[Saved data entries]
══════════════════════════════

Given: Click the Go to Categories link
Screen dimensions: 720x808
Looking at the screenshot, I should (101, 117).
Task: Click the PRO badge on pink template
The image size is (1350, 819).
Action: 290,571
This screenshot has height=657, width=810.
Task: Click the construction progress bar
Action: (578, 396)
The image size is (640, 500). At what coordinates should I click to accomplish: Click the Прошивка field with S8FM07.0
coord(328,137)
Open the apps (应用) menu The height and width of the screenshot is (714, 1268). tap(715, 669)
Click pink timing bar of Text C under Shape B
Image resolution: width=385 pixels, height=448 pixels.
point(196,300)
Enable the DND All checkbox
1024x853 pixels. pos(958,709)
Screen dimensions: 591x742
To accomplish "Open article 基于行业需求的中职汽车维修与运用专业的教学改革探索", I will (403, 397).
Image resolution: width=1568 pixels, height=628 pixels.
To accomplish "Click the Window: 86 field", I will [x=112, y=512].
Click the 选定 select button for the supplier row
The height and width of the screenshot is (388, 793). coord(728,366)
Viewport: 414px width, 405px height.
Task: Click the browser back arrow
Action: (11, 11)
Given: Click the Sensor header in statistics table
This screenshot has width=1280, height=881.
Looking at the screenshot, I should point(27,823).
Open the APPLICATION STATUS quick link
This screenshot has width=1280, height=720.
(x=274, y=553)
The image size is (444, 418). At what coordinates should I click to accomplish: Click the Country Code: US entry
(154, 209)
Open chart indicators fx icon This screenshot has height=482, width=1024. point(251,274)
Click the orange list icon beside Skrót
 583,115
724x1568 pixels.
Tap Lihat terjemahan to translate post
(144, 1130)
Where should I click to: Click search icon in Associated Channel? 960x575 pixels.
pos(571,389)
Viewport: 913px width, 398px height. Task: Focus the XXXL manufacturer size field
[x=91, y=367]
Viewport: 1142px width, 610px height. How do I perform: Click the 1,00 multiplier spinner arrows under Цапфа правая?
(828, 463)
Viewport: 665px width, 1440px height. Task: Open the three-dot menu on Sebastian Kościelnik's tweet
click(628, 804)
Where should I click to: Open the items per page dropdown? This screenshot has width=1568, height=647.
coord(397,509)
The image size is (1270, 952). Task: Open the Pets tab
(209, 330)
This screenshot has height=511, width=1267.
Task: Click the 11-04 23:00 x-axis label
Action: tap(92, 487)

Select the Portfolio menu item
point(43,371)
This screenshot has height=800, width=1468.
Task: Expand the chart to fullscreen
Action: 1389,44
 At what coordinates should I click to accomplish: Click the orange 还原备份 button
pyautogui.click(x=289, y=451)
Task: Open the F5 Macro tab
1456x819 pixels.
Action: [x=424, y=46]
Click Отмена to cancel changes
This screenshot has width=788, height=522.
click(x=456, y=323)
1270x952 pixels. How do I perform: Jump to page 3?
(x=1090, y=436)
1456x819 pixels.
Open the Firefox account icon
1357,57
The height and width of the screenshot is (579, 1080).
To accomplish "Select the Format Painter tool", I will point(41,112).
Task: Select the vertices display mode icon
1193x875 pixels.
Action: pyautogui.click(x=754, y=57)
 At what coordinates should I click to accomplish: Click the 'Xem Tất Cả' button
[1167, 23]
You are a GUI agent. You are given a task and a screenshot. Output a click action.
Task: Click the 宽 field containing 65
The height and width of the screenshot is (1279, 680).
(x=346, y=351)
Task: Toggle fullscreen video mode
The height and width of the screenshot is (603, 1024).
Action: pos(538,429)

══════════════════════════════

[Exercise details]
For the word "mode", count how many lines of the entries contain it; give the number and nothing more.

[Reply to the exercise]
2